> [PROBLEMS TO WORK ON]:
1) Can you condense the paragraph that begins 'The algorithm "learns" by adapting' in the passage on neural networks and GDP growth into a short bulleted list that keeps its main facts?
2) Could you carry on the passage on neural networks and GDP growth, picking up after its final line?

The inputs feed into hidden "neurons". You can choose as many or as few neurons as you wish. You can also change the number of hidden neuron "layers". Each neuron is "activated" or not activated according to a logistic growth function, also called a sigmoid curve, which can take on values between 0 and 1, depending on the input that is fed to that neuron. Essentially, the neural network you build is a mesh of either activated or unactivated neurons that together have the potential to form a complex logical calculus that ultimately leads to an output variable prediction. That is, you feed the neural network A, B, and C, for example. This activates neurons D and F, but not E or G. Neurons D and F then activate J and K, which in turn influence the prediction that is output from the neural networks.

The algorithm "learns" by adapting the weights assigned to each of the connections between neurons. These weighted connections determine, for example, to what extent input A plays a role in activating neuron D, for example. A different weight in the same matrix determines how neuron D, if activated, will influence the final output. So the "learning" process happens by the algorithm optimizing the weights on all neural connections in such a way that error (or "cost", to use precise machine learning terms) will be minimized.

Here is a pictorial representation of an actual neural network implemented in the R interface. It has one input layer with 5 inputs, two hidden layers with 3 neurons each, and an output layer with one variable.


Model Setup:

Now that all that introductory business is out of the way, here's how I actually set up the model for the experiment.

I first gathered the necessary time series data from FRED, i.e. the Federal Reserve Bank of St. Louis website, for Real GDP Growth by Quarter from 1947 Q2 to 2017 Q2. I set up a data frame in R containing one row for each of the quarters between Q2 of 1952 all the way to Q2 of 2017 (starting in 1952 Q2, because this is the first quarter that has 20 full preceding quarters of data to be used as dependent variables). For each quarter's row, I included the lagged  GDP growth values for up to 20 quarters - for example, in the row for Q2 2017, I included the following variables: 

V1 = Q4 2016 growth/decrease
V2 = Q3 2016 growth/decrease
V3 = Q2 2016 growth/decrease
...

> [ITEMS]:

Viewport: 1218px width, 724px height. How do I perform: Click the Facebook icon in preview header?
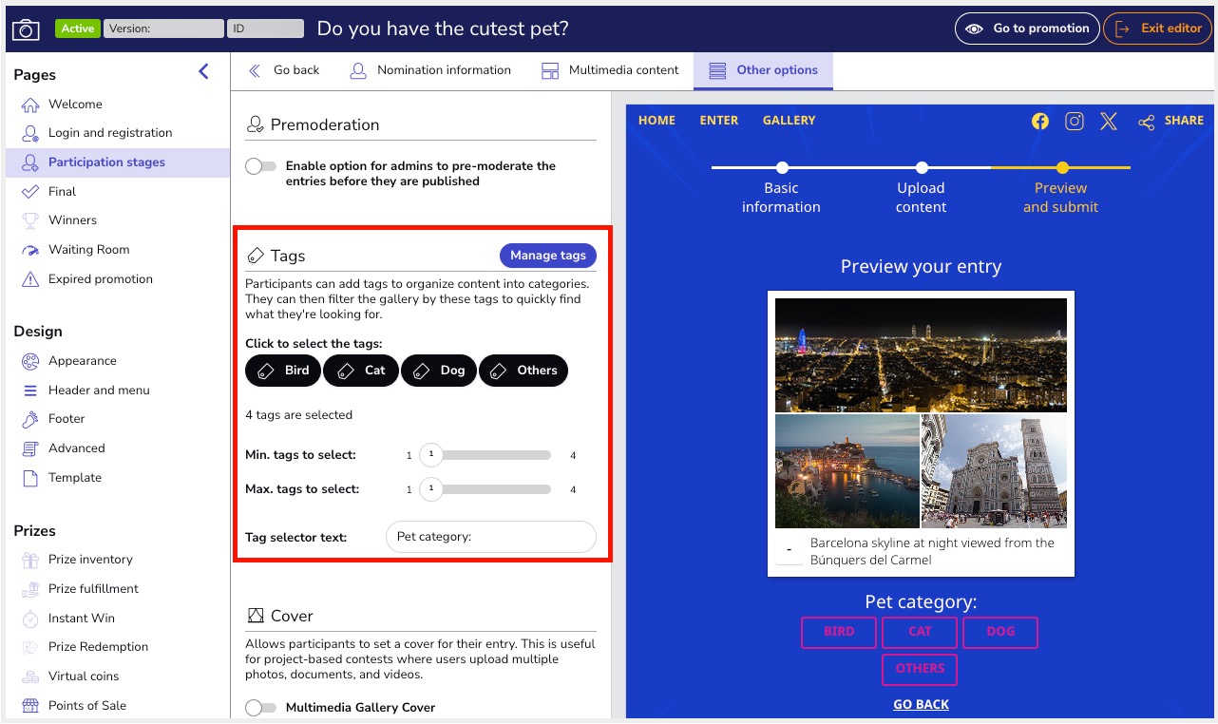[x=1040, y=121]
---
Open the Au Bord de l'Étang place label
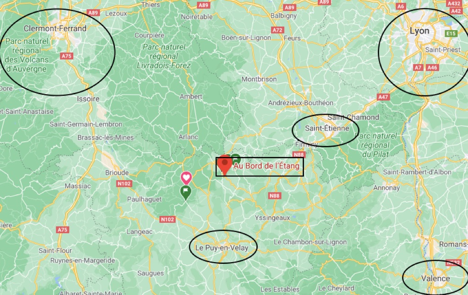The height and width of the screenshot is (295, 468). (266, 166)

> [ANSWERS FOR THE TASKS]:
1)
- The algorithm learns by adjusting the weights on the connections between neurons.
- These weights set how much an input, such as A, helps activate a neuron, such as D.
- Another weight in the same matrix sets how neuron D, if activated, affects the final output.
- Learning means optimizing all the connection weights so that error, or "cost," is minimized.

2)
V20 = 2012 Q2 growth/decrease.

So the neural network would include 20 inputs for each training example - one value for each the preceding 20 quarters for GDP growth or decrease. Then, of course, the dependent variable is the actual growth or decrease for that particular quarter.

Choosing Neural Network Structure by Cross-Validation

How many layers, and how many neurons in each layer would cause the algorithm to do the best possible job at learning the pattern in the data and making predictions about the GDP growth or decrease in a given quarters? To be sure, more neurons and layers means greater flexibility in fitting to the training data, and less neurons would mean less flexibility and more bias. But too much flexibility would mean too high variance, or in other words, overfitting to the training data.

So I split the training data of 261 quarters into a training data set of 156 quarters (1952 - 1991), a cross validation data set of 54 quarters (1991 - 2004), and a testing data set 51 quarters (2005 - 2017). The cross validation data set would be used exclusively for choosing the best neural network architecture among a few options.

Here are the models I tested on the CV data set, after training them on the data set from 1952 - 1991, and their performances (measured in terms of MSE, or mean-squared error).

ModelLayersNeuronsStructureCV Dataset Error (MSE)
A1550.0504
B110100.0389
C293 x 30.0432
D2255 x 50.0305
E3273 x 3 x 30.0613
F31255 x 5 x 50.0629

From the above, choosing Model D, with two hidden neuron layers of 5 neurons each, appears to perform the best on an independent cross-validation data set.

The performance by model measured above is actually measuring the by-quarter predictive value of each model, because each quarter is using the prior 20 quarter actuals for predicting the current quarter's GDP change. At no point, does the model incorporate its own predicted values as autoregressive terms for predicting the current quarter's value. So the measure of accuracy above tells us how we can expect the model to perform if, for a given quarter, we have the last 20 actuals for GDP change, and we want to know just this quarter's estimated GDP change.

Performance of Selected Model on Test Data Set (2005 - 2017)

The MSE of the quarter-by-quarter predictions produced by Model D for the 51 quarters in the test data set is 0.4478, which is an error that is quite a bit higher than seen in the cross-validation set. Most of this error manifests in the form of a number of exaggerated predictions for positive growth (see graph below).

Below is a graph of the 51 predicted quarters (blue) versus actuals (black). Note that these are scaled and normalized values for real GDP growth, not actual % growth.



Conclusion

In general, the shapes of the two time series for the test data set period do look similar. But there is a bothersome trend: often, the model does not predict large upward or downward spike in GDP change until a quarter or two after it actually occurred. This is understandable, because once a sharp drop or jump in GDP is one or two quarters in the past, it is included as one of the autoregressive terms in the neural network prediction, and therefore it shows up in future predictions.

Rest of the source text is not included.